Developers use Microsoft Transaction Server (MTS) to develop scalable server applications built from Microsoft ActiveX components.
It allows developers to focus on solving line of business issues instead of on building the networking infrastructure or the client component of an application.
MTS delivers the “plumbing“—including transactions, scalability services, connection management, and point-and-click administration—providing administrators an easy way to deploy these scalable server applications.
A transaction is a unit of work that succeeds or fails as a whole. Transactions are a way to coordinate a series of changes made to a resource or sets of resources. The most common type of transactions coordinate through a central point, called a resource manager.
Microsoft Transaction Server (MTS) is the resource manager and uses a simple programming model to manage the transactions. The basic pattern consists of the following actions and is always the same
A client requests a Component Object Model (COM) object is running under MTS control. It permits MTS to create an object context and associates it with the object. When the task is completed, the object calls SetComplete to indicate success.

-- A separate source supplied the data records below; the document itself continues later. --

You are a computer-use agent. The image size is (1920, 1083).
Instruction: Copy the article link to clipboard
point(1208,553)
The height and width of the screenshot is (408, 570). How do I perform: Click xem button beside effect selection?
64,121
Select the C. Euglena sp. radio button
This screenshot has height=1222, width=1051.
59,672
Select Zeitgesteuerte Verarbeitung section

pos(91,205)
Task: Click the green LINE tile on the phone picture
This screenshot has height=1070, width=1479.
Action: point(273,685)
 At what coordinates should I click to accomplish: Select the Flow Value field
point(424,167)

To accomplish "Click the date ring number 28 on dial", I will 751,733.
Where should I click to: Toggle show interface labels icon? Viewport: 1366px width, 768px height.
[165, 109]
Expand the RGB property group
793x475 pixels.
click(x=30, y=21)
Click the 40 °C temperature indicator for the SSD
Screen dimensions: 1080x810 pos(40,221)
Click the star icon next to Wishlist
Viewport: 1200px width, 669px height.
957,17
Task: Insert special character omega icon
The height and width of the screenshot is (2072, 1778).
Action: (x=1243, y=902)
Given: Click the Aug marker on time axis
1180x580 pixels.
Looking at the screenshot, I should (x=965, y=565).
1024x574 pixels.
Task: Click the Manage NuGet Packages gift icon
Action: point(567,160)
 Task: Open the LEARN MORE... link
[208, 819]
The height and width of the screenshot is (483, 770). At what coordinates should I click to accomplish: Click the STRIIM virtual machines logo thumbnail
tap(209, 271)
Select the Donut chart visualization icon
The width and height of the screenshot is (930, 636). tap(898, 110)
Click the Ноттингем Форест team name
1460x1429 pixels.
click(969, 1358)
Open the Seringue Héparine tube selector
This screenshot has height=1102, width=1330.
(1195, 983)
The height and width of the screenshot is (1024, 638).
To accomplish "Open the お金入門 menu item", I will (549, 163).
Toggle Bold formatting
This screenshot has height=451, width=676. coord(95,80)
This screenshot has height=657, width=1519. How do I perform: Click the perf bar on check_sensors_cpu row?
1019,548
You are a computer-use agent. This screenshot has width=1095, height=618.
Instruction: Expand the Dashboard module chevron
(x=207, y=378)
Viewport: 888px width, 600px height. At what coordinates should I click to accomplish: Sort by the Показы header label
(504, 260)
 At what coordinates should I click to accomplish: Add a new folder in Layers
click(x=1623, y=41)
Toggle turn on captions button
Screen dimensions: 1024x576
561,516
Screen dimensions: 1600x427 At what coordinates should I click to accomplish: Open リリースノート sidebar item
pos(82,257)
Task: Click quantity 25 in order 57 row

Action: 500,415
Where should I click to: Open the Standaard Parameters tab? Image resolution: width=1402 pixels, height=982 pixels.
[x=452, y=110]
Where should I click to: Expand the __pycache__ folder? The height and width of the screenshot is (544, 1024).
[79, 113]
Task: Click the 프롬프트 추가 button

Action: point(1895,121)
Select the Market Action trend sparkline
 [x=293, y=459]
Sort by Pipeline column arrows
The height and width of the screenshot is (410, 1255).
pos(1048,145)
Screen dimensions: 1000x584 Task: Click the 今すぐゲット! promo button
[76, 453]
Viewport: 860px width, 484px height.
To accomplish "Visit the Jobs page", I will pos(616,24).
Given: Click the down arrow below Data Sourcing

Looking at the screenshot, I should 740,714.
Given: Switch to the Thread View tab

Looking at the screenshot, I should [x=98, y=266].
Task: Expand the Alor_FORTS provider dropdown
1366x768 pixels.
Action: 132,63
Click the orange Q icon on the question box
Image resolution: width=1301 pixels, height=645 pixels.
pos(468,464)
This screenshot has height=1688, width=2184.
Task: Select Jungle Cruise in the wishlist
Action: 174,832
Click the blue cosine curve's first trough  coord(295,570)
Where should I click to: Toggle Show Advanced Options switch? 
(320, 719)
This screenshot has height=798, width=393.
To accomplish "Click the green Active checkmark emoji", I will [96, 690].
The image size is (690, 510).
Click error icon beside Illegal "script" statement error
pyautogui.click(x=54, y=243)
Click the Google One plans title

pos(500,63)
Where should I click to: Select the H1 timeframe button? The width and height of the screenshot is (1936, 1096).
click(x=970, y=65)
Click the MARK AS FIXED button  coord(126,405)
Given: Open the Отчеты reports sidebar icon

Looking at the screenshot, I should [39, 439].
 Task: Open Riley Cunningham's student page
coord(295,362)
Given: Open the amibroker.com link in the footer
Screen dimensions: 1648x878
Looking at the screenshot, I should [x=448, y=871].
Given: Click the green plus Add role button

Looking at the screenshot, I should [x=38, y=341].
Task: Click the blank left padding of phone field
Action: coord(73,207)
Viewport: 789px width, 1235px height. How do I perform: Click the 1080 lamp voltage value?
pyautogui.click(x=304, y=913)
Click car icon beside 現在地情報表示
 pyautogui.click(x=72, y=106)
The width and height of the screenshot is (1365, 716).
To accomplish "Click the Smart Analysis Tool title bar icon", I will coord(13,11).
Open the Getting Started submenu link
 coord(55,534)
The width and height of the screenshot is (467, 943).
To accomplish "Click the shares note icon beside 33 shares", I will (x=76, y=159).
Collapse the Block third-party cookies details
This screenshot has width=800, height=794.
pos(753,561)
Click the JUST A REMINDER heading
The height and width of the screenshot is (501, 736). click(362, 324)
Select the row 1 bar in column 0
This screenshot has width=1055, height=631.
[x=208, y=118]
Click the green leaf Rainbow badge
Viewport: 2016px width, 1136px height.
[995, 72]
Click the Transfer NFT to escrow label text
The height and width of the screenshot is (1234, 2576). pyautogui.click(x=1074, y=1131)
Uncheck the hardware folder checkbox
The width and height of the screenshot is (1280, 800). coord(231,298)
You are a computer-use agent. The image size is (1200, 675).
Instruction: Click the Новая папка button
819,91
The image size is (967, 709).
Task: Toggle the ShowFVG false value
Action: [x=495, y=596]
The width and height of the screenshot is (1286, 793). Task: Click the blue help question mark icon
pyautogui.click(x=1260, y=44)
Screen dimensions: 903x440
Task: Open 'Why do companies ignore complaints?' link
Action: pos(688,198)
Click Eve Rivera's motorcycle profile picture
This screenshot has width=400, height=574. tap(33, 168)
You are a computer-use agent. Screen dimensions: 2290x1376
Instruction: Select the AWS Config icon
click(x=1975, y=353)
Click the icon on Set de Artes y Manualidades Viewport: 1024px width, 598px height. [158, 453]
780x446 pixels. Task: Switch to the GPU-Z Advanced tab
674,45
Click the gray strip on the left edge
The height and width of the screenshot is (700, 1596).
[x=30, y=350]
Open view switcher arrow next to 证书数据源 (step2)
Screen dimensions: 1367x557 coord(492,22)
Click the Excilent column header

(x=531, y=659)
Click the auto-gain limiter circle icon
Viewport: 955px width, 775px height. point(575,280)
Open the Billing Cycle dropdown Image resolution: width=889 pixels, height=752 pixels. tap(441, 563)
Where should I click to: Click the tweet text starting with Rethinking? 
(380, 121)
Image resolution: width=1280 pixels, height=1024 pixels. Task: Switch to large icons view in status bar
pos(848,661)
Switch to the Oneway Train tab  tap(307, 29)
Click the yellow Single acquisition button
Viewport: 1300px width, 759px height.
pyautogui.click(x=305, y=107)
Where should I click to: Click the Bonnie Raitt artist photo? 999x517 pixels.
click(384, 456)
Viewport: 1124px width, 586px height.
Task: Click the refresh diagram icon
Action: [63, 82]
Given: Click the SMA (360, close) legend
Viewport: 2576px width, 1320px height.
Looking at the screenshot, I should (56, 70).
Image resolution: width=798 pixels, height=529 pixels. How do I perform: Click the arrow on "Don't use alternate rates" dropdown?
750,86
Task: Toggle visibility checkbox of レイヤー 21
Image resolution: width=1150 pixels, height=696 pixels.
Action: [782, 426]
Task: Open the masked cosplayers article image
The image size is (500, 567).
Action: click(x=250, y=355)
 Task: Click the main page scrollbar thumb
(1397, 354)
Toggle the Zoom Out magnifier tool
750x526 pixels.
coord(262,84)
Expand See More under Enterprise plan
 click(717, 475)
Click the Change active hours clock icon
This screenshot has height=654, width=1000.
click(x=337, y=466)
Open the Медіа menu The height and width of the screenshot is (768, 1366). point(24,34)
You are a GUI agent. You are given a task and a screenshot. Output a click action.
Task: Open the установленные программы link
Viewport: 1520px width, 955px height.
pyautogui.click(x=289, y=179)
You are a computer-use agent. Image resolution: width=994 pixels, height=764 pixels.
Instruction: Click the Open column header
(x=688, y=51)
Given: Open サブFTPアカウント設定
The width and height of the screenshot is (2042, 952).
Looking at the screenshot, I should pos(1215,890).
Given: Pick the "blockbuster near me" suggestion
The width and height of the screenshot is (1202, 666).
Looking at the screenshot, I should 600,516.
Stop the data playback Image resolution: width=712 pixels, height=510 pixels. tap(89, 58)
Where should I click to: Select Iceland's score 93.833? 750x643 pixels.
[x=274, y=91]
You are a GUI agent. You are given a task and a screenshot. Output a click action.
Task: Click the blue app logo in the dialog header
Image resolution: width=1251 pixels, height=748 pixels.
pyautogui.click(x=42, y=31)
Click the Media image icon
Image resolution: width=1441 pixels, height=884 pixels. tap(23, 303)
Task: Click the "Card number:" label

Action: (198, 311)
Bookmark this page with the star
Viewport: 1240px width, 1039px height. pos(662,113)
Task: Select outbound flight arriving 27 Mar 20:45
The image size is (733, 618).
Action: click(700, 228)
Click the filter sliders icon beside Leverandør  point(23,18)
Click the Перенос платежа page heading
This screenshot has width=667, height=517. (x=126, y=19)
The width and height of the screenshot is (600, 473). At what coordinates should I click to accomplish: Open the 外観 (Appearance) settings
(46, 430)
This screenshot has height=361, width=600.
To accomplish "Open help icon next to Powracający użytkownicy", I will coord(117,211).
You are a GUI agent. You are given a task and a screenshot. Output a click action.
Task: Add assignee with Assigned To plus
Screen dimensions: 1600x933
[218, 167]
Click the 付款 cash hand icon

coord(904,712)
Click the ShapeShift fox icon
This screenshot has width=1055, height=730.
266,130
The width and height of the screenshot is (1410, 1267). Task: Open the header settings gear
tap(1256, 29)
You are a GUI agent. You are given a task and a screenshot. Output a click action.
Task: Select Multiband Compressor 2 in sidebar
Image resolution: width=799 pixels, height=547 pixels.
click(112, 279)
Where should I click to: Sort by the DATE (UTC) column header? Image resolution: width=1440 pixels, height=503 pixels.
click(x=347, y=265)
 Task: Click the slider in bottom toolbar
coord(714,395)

If the task is not completed the object calls SetAbort to indicate rollback.
These actions have what are known as ACID properties. ACID is an acronym that stands for Atomicity, Consistency, Isolation, and Durability. The following definitions explain ACID.
Atomicity – Either all changes happen or none happen. It ensures, for instance, that in a bank transaction a deposit and withdrawal will either both occur or neither will occur.
Consistency – Actions taken as a group do not violate any integrity constraints. MTS will check the permissions on every object involved in a transaction to ensure none are violated during a group change.
Isolation – For actions that execute concurrently, one is either executed before or after the other, but not both simultaneously. It prevents different, and possibly conflicting, changes from being made to the same object.
Durability – Changes will survive failures of process, network, operating system, or others.